Collected data:
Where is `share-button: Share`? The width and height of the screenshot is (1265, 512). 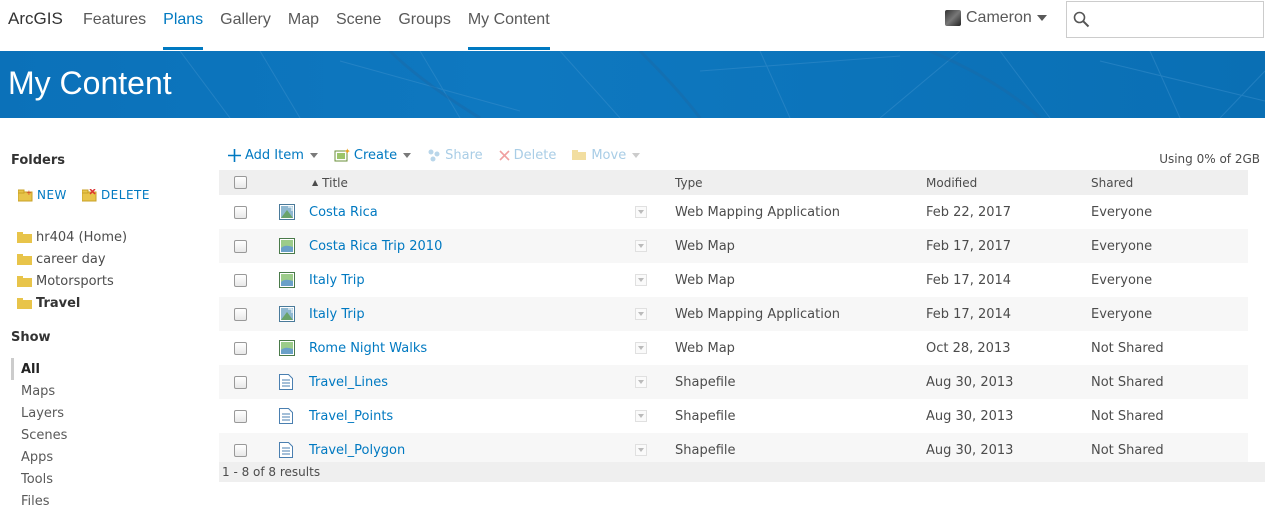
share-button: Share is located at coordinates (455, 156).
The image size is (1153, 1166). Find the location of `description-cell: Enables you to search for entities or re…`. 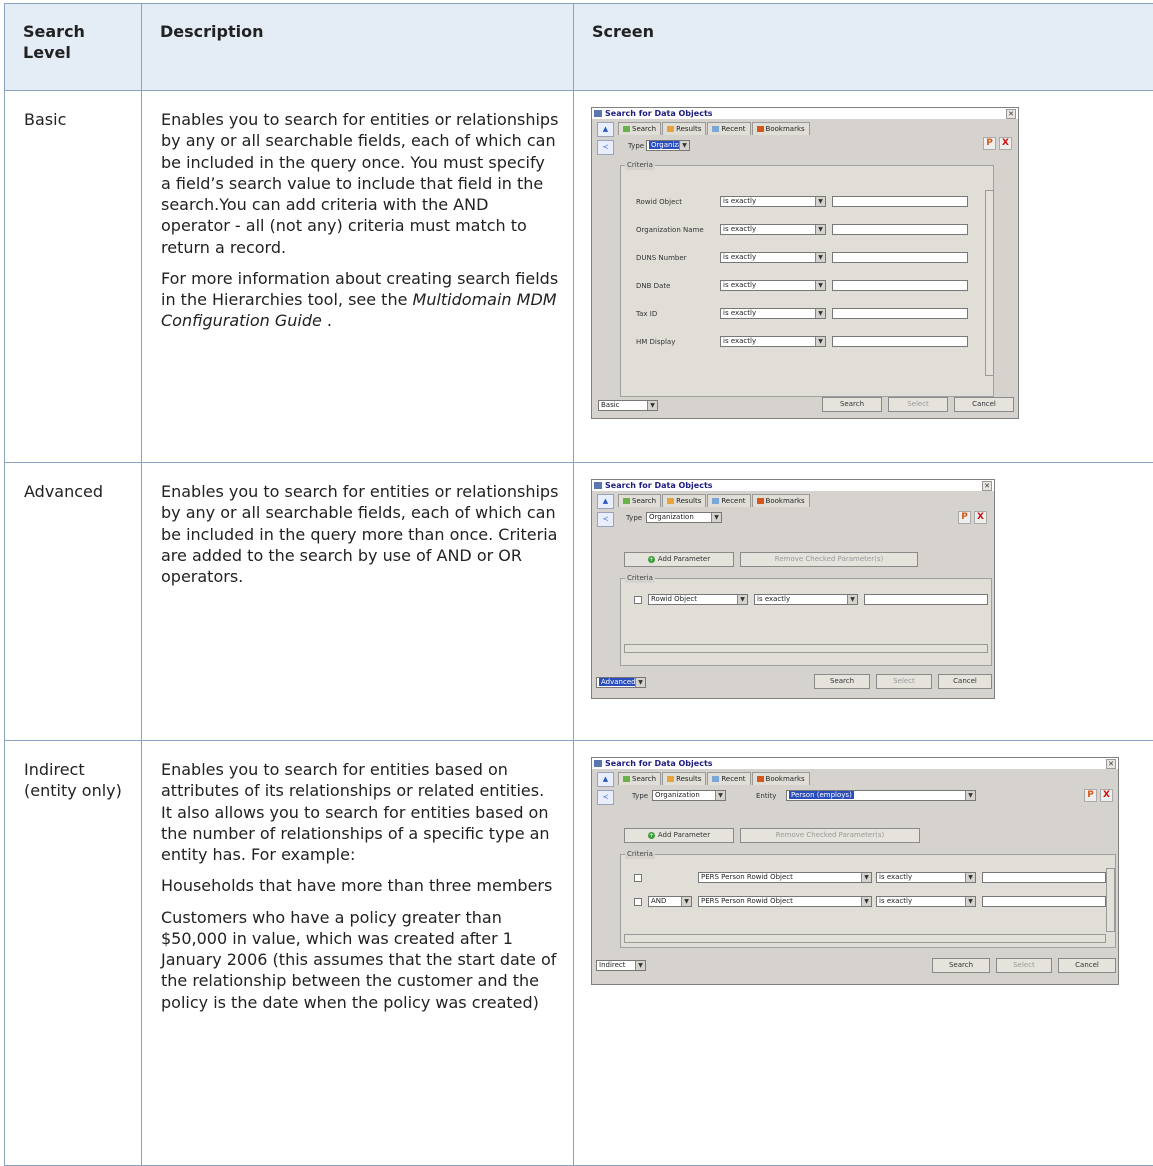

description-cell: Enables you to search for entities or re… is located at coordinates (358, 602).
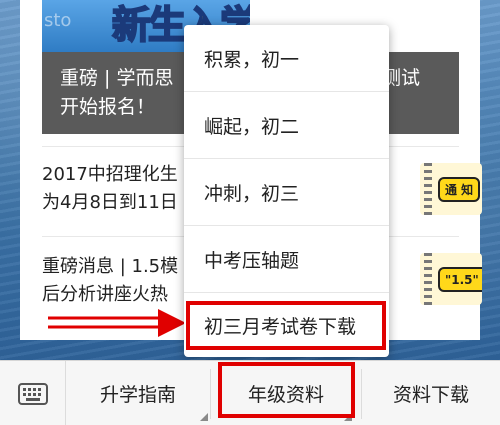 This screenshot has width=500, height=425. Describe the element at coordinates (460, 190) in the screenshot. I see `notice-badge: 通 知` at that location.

AIM OF THE EXERCISE> Copy these records line for line, without the pictures.

OUTPUT>
Where is `share-button: Share`? The width and height of the screenshot is (1265, 512). 
share-button: Share is located at coordinates (455, 156).
The image size is (1153, 1166). Find the location of `description-cell: Enables you to search for entities or re…`. 

description-cell: Enables you to search for entities or re… is located at coordinates (358, 602).
 This screenshot has width=500, height=425. Describe the element at coordinates (460, 190) in the screenshot. I see `notice-badge: 通 知` at that location.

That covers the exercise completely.